▸ What you are asked to do
Once the line containing "Where should I click to: Click the blue" is found in the entries below, reproduce it and every line after it, stopping at and including the line containing "The image size is (1204, 982)."; reproduce nothing else, and keep each line exact.

▸ Data
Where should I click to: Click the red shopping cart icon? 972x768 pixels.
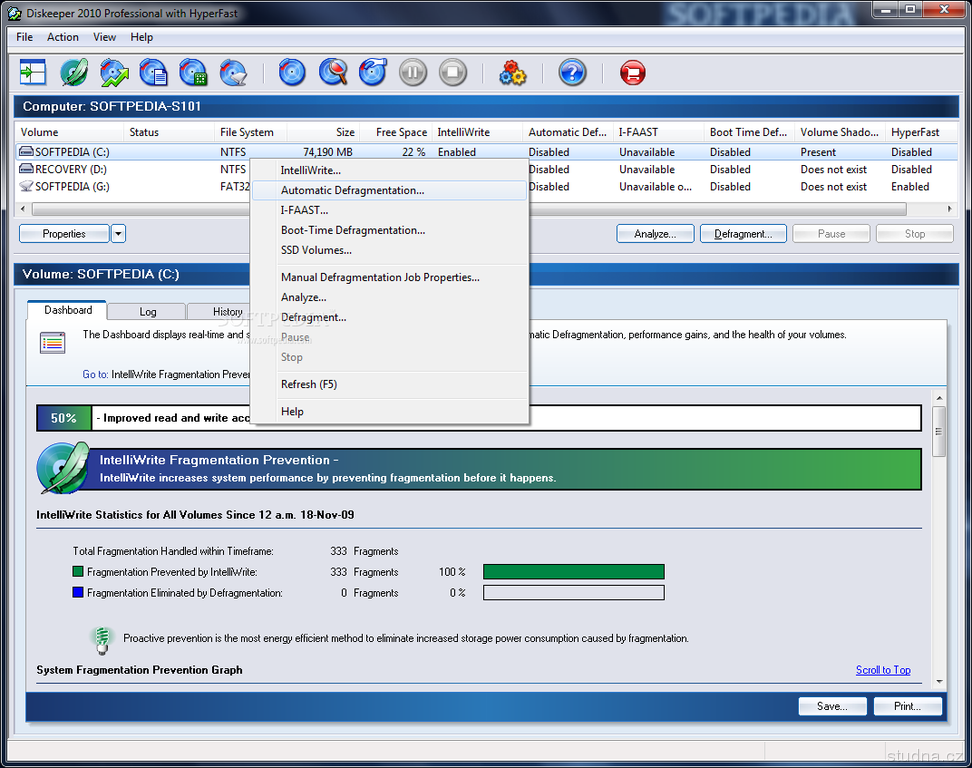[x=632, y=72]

...

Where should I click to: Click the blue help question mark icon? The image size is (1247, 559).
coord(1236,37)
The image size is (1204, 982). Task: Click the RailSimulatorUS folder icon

---

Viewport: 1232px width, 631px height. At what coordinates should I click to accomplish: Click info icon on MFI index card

▸ Answer space
Where should I click to: Click the blue help question mark icon? The image size is (1247, 559).
coord(1236,37)
The image size is (1204, 982). Task: Click the RailSimulatorUS folder icon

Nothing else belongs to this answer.